I think it's great that Valve has (kinda, sorta) encouraged game devs to develop for their flavor of Linux. The only problem is that they need to convince the hardware folks at NVIDIA and AMD to create advanced drivers for that operating system, which they are failing to do. Drivers exist for Linux, but performance is significantly worse than on a Windows machine.
"with a Win 7 VM for gaming..."
Use Linux as the VM if you want Windows for gaming (Hyper-V is more efficient than Linux based hypervisors).
Also you miss out on the significant performance improvements of Direct-X 12 if you stick with Win 7. If you are only using it for games, why cut off your nose to spite your face?
Unless you use KVM and IOMMU to get full GPU support in the VM.
Something that really doesn't work properly in HyperV.

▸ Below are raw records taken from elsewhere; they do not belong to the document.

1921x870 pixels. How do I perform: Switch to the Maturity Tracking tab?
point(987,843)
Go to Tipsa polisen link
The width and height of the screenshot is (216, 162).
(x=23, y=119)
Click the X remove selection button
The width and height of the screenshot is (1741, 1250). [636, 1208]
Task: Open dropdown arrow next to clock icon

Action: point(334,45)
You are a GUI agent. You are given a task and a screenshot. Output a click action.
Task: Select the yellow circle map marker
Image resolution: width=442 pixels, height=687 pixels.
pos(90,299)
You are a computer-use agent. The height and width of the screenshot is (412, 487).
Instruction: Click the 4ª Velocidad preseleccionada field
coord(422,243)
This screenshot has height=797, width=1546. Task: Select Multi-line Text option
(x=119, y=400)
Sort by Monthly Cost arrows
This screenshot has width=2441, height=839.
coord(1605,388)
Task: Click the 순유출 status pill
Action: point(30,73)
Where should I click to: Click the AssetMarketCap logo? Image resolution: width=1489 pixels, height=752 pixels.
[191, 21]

Works in KVM though. Hell, LinusTechTips ran seven gaming VMs off one (admittedly chunky) workstation recently.
Come back to us when HyperV can do that. And no, RemoteFX doesn't count.
Steven R
"It's worked properly in Hyper-V since Server 2012 / Windows 8. Yes Remote FX does count as it does a similar thing. However Hyper-V also supports SR-IOV, which is IOMMU on steroids...."
With off the shelf software like Windows 7/8/10 Home edition and a basic HyperV server install, yeah?
No, didn't think so. Software Assurance and Enterprise Edition required, yeah?
Thankfully now installing Linux is as easy if not even easier to install then Windows 7.
How many people actually install any OS?
Bet you that 99% of Win 7 users acquired their PC with it already on, they might have had to supply some information on first boot but no installing.
Surely the objective of promoting your latest and greatest OS should not be to find that even it's fans regard it as "far from a great OS", and that after "Another year or so of updates it should be one of the better OS MS have shat out." - though I must agree with your description of the manner in which Microsoft have "pushed it out".
Fact (1) is that Linux - my choice is Mint - is already an excellent OS for work-related tasks, and fact (2) is that the world does not consist entirely of gamers; though to be fair the gaming community are still not well supported. That is already changing, and will probably take place in less time than the "year or so" it may take to get Win 10 half way sorted.
> Another year or so of updates and it should be one of the better OS MS have shat out...
If you don't mind that the interface/desktop is severely F-U-G-L-Y....
There is simply NO way to make the W10 interface look other than something designed by a 6-month-old with crayons and a full diaper...
"the more people they will push onto Linux or Apple"
The value will still be so near zero so as to make no difference. Even with the success of Android on low end devices, and of Linux in the server world (almost entirely at the expense of other UNIX based systems), pretty much no one uses Linux on a PC desktop or laptop.
"pretty much no one uses Linux on a PC desktop or laptop."
What you're missing out on here is that the more Windows breaks with its past the less the differentiation between a legacy Windows -> W10 and legacy Windows -> non-Windows migration.
The less the differentiation the more readily people will choose the non-Windows option.
The more people choose the non-Windows option the easier it becomes to choose it.
"... pretty much no one uses Linux on a PC desktop or laptop."
Yea, just millions and millions of users.
But of course, if you don't ever read anything else than IDC numbers of "market share", you might think so, as Linux on desktop is rarely sold, thus 'market share' is almost 0.
Amount of downloads would be a similar number but those aren't easy to get because distributed delivery and IDC doesn't collect them, so they don't exist, right?
Also 'market share' shows any laptop as MS-laptop because you can't buy laptops without windows- licences, MS-tax. Regardless of actual OS used.
So no, you have no idea and you rely on bad, mostly made-up statistics.